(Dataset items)
++++++++++

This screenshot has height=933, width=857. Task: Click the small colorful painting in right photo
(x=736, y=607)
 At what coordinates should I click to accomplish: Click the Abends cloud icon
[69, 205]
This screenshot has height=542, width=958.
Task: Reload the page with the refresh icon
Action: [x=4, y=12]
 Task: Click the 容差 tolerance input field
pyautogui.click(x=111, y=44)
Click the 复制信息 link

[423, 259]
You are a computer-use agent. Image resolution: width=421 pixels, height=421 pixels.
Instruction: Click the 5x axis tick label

++++++++++

▸ Task instructions
Give the data again exactly, line for line.

▸ Result of this exercise
This screenshot has height=933, width=857. Task: Click the small colorful painting in right photo
(x=736, y=607)
 At what coordinates should I click to accomplish: Click the Abends cloud icon
[69, 205]
This screenshot has height=542, width=958.
Task: Reload the page with the refresh icon
Action: [x=4, y=12]
 Task: Click the 容差 tolerance input field
pyautogui.click(x=111, y=44)
Click the 复制信息 link

[423, 259]
You are a computer-use agent. Image resolution: width=421 pixels, height=421 pixels.
Instruction: Click the 5x axis tick label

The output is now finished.